【发布时间】:2016-03-01 13:59:53
【问题描述】:
我从 SQL 数据库中导入了一个与此示例表结构相似的大表
testData <- data.frame(
BatchNo = c(1,1,1,1,1,1,1,1,1,1,1,2,2,2,2,2,2,2,2,2,2,3,3),
Y = c(1,1.247011378,1.340630851,1.319026357,1.41264583,1.093619473,1.38023909,1.473858563,1,1.093619473,1.038888089,1.081833061,1,1.215913383,1.278861891,1.297746443,1.360694952,1.332368123,1.414201183,1,1.081833061,1,1.063661202),
Categorical1 = c("A9","B5513","B5513","B5514","B5514","A9","B5514","B5514","A9","A9","B1723","A9","A9","B5513","B5514","B5513","B5514","B5514","B5514","A9","A9","A486","B1701"),
Categorical2 = c("A2793","B5512","B5512","B5512","B5512","B5508","B6623","B6623","B5508","B5508","B5508","A127","A127","B5515","B5515","B5515","B5515","B6623","B6623","A127","A127","A2727","A2727"),
Categorical3 = c("A5510","B5511","B5511","B5511","B5511","A5510","B5511","B5511","B5511","B5511","B5511","A5518","A5518","B5517","B5517","B5517","B5517","B5517","B5517","B5517","B5517","A2","A2"),
Categorical4 = c("A5","A5","B649","A5","B649","B649","A5","B649","A5","B649","A5","B649","A5","A5","A5","B649","B649","A5","B649","A5","B649","A649","A649"),
Binary1 = c(rep(0,times=23)),
Binary2 = c(rep(0,times=23)),
Binary3 = c(rep(0,times=23)),
Binary4 = c(rep(0,times=23))
)
我想在 for 循环中做的是:
1.根据 BatchNo 列(1 到 2500)创建子集数据框
2.使用每个子集数据框拟合线性模型
3.将系数估计列表导出回SQL表
到目前为止,步骤 1 和 2 的内容如下:
n<-max(testData[,1])
for (i in 1:n) {
assign(paste("dat"),droplevels(subset(testData,BatchNo == i, select = 1:10)))
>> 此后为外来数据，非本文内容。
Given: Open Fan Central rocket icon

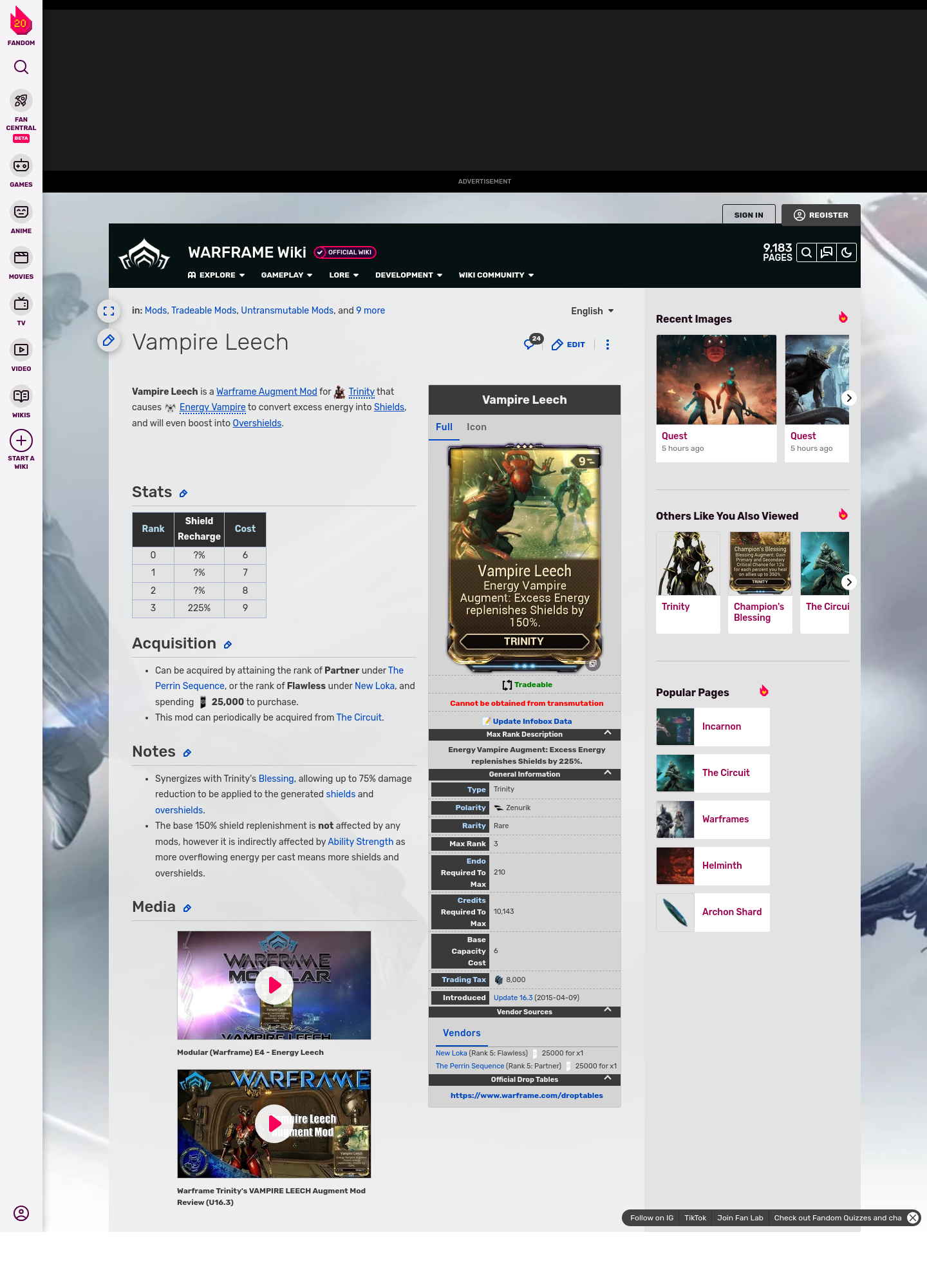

assign(paste("lm.", i, sep =
""),lm(Y~Categorical1+Categorical2+Categorical3+Categorical4+Binary1+Binary2+Binary3+Binary4,data=dat))}
问题在于,将创建子集,其中 4 个分类变量中的至少一个(或可能全部)将具有单个级别(如本例中的 BatchNo = 3),并且 R 不能在回归中使用这些变量。
对于二元预测器来说这不是问题,因为它只会产生N/A 系数估计值,我会在模型拟合后执行step(backward) 来删除其中的任何一个。
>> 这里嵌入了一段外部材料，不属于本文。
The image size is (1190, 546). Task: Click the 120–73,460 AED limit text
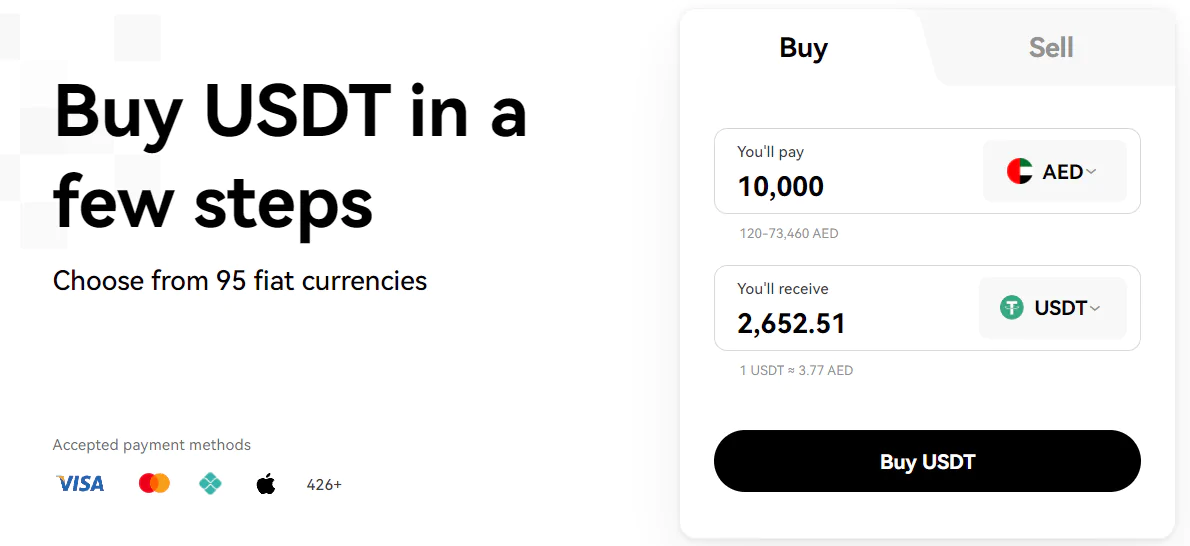click(789, 234)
起初我尝试使用step(forward) 在每个循环中只选择有意义的预测变量,但这不起作用,因为我必须列出所有潜在的预测变量以供选择。
我能想到两种可能的解决方案:
- 在每个循环中从 "dat" 中删除单级因子列
- 或者为每个循环创建一个多级因子名称的向量/列表,并以某种方式在
lm公式中使用它
我只需要创建这两个向量:
factors<-dat[,3:6]
f<-names(factors)
levels<-c(length(levels(factors[,1])),length(levels(factors[,2])),length(levels(factors[,3])),length(levels(factors[,4])))
所以现在我只需要从 "f" 中删除第 n 个元素,其中 "levels" 的第 n 个元素等于 1。
【问题讨论】:
-
请不要把数据当成图片...How to make a great R reproducible example?
-
第1步-根据BatchNo使用
split(),结果是一个列表,将此列表推入lapply(),第2步-在lapply()内使用droplevels()和lm()。 -
嗨@zx8745,感谢您的评论。但是,这不是为了替换 for 循环 而不是我的问题吗?
-
在下面分享您的解决方案作为答案,这将使您的帖子更清晰,也许我们可以提供改进。